» **WHAT THE TASK ASKS**: In the entries that follow, the line with "Non-Profits (1117, 1161)" opens the range and the line with "Business Planning (1136, 814)" closes it; repeat that range exactly, both lines included.

» **PROVIDED DATA**:
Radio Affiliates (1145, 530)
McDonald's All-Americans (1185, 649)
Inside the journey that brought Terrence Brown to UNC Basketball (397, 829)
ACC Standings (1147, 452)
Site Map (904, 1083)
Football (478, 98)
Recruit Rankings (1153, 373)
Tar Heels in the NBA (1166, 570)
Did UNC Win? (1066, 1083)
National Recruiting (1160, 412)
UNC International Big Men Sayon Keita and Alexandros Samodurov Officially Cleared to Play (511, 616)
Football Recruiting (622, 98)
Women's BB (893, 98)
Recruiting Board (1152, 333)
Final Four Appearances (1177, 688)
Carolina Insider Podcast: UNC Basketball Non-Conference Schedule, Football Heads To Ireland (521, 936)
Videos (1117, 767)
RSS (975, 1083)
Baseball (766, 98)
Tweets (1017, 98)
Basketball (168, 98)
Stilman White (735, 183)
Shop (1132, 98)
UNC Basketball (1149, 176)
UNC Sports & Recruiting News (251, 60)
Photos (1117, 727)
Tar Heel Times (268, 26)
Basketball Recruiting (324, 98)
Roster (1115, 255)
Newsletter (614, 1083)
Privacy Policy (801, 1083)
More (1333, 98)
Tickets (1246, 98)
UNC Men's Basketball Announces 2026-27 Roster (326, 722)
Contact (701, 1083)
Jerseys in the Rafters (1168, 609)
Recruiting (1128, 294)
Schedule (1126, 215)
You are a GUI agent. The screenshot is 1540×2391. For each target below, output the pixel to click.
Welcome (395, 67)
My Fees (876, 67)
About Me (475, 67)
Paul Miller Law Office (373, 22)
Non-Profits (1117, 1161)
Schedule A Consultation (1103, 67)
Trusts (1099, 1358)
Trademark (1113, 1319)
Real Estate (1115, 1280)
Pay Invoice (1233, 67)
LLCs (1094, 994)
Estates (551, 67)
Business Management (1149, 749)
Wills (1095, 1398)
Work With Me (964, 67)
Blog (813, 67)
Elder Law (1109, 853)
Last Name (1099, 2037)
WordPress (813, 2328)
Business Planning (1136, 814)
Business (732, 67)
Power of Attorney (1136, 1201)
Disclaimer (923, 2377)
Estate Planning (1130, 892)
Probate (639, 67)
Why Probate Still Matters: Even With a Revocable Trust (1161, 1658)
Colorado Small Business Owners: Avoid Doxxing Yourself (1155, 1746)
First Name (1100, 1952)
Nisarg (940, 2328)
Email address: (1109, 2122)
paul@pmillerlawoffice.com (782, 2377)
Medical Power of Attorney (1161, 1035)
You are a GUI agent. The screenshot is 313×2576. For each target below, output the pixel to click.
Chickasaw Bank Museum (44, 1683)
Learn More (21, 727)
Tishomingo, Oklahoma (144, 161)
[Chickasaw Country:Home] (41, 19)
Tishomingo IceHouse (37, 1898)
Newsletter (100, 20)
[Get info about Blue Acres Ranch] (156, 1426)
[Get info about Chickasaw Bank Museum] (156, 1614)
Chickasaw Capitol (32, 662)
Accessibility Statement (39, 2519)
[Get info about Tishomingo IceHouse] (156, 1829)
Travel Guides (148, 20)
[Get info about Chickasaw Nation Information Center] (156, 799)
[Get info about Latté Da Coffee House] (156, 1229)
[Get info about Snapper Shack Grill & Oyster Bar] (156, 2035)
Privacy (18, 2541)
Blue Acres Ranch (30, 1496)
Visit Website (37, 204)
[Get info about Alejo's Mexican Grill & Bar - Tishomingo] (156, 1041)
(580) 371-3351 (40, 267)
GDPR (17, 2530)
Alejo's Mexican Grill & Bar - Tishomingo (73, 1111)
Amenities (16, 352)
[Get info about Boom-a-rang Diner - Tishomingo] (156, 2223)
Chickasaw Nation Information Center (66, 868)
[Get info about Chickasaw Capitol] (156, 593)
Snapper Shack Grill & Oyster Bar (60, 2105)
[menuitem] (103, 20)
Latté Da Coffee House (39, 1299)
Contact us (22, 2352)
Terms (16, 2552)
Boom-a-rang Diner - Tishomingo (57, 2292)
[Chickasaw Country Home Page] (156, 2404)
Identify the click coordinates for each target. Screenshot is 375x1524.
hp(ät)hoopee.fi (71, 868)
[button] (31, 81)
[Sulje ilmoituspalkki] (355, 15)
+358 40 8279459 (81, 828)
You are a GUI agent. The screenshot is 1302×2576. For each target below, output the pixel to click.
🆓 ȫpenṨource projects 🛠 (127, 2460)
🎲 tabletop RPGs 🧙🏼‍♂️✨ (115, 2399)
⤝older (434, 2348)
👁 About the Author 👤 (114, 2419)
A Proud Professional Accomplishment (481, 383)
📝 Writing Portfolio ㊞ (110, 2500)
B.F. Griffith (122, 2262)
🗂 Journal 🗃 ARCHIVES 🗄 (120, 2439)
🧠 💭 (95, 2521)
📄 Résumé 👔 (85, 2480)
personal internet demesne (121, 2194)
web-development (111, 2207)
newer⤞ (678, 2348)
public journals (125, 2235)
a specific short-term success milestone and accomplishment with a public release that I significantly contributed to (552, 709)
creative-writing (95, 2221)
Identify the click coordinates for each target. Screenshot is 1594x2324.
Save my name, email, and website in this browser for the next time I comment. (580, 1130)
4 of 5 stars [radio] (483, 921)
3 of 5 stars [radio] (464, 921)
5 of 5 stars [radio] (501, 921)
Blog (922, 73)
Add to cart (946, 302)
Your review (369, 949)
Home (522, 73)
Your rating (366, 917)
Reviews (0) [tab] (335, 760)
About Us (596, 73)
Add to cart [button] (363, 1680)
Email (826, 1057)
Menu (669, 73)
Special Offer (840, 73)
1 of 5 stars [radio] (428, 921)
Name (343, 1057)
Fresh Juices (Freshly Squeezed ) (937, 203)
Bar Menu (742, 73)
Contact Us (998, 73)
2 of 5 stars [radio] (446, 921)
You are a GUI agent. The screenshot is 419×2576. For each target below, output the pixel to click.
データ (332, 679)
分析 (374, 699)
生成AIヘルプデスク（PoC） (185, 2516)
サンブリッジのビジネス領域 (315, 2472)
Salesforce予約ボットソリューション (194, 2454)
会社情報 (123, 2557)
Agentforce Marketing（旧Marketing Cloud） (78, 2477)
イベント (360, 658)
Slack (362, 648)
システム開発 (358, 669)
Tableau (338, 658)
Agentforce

» **EXERCISE SOLUTION**:
Non-Profits (1117, 1161)
Schedule A Consultation (1103, 67)
Trusts (1099, 1358)
Trademark (1113, 1319)
Real Estate (1115, 1280)
Pay Invoice (1233, 67)
LLCs (1094, 994)
Estates (551, 67)
Business Management (1149, 749)
Wills (1095, 1398)
Work With Me (964, 67)
Blog (813, 67)
Elder Law (1109, 853)
Last Name (1099, 2037)
WordPress (813, 2328)
Business Planning (1136, 814)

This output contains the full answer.